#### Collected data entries
★ ★ ★ ★ ★ ★ ★

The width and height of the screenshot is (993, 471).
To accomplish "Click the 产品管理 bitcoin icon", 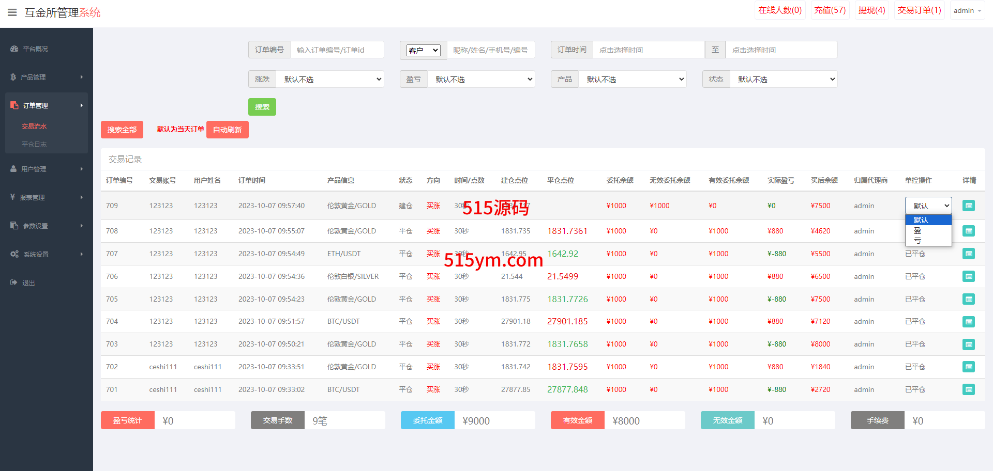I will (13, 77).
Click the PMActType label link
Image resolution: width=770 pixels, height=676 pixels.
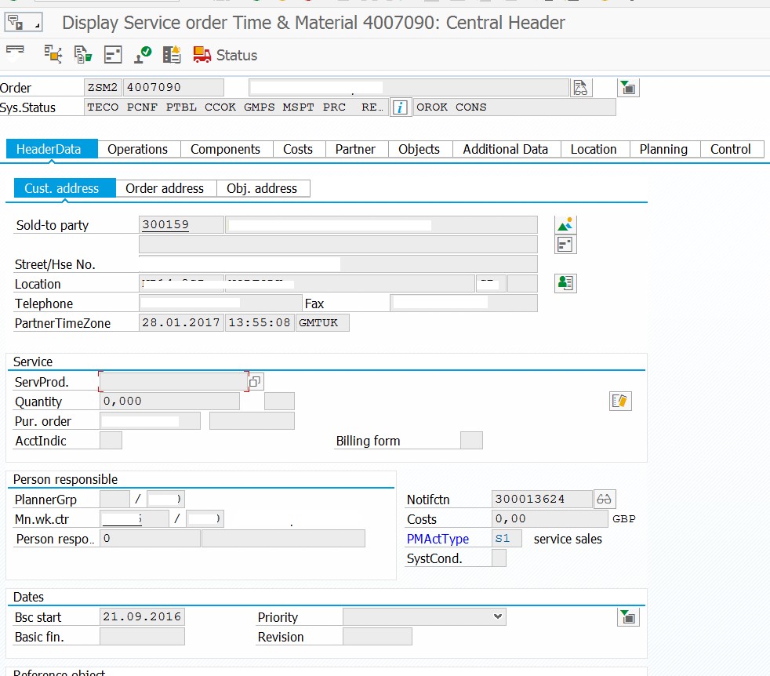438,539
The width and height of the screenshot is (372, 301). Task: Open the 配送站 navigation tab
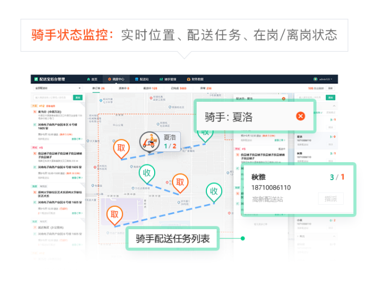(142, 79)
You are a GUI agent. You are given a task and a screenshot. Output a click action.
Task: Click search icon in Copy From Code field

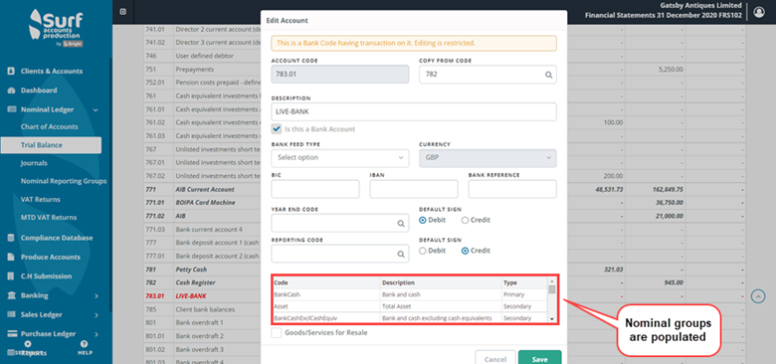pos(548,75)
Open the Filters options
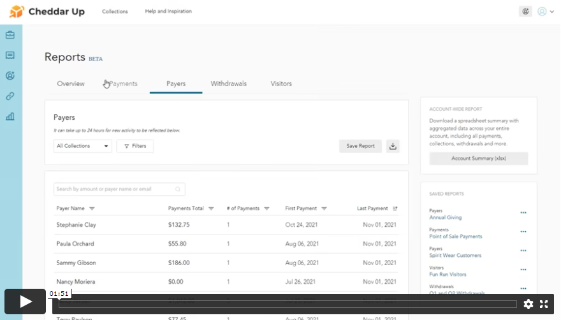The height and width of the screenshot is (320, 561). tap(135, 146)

★ ★ ★ ★ ★ ★ ★

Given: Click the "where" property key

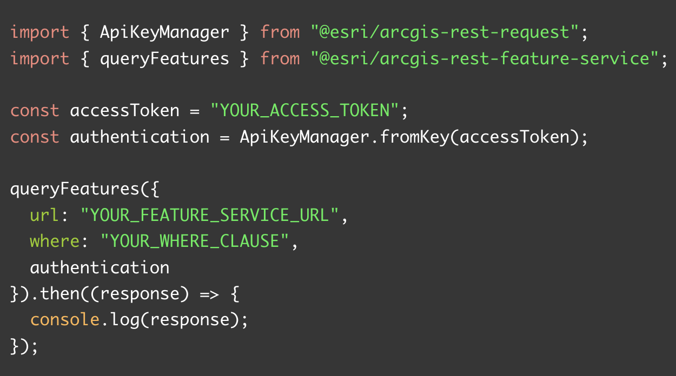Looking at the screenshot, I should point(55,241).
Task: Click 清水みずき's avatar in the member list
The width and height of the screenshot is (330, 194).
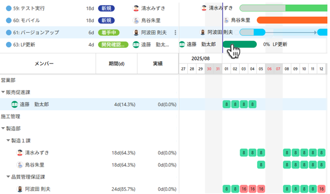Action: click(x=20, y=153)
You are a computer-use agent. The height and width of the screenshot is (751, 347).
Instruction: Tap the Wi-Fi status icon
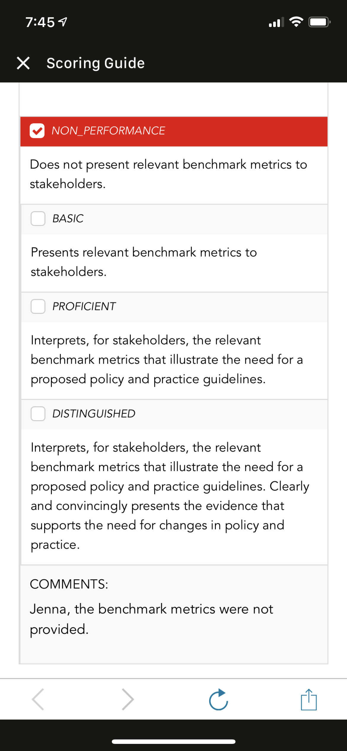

★ ★ ★ ★ ★ ★ ★

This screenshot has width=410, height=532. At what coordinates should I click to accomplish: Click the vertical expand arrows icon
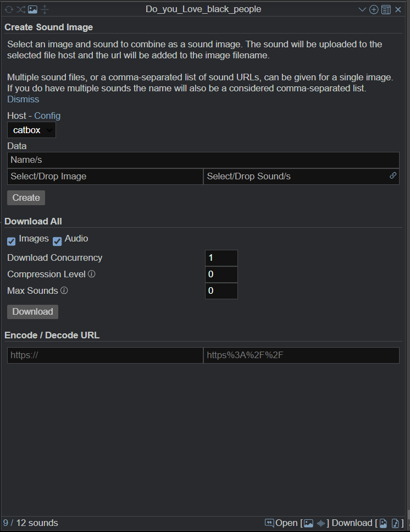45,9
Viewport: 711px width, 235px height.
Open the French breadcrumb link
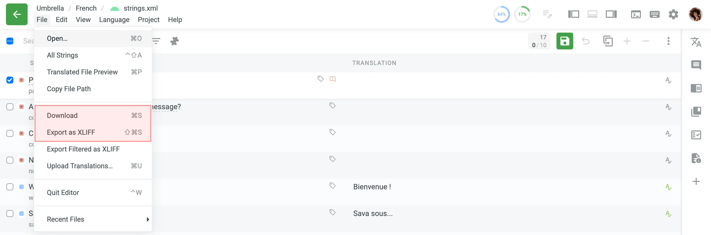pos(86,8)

★ ★ ★ ★ ★ ★ ★

With the line that has "You are a computer-use" as the first and the line that has "Instruction: Tap the Wi-Fi status icon" as the last, repeat exactly that run of lines above and no more.

#### PROBLEM SOLUTION
You are a computer-use agent. The height and width of the screenshot is (751, 347).
Instruction: Tap the Wi-Fi status icon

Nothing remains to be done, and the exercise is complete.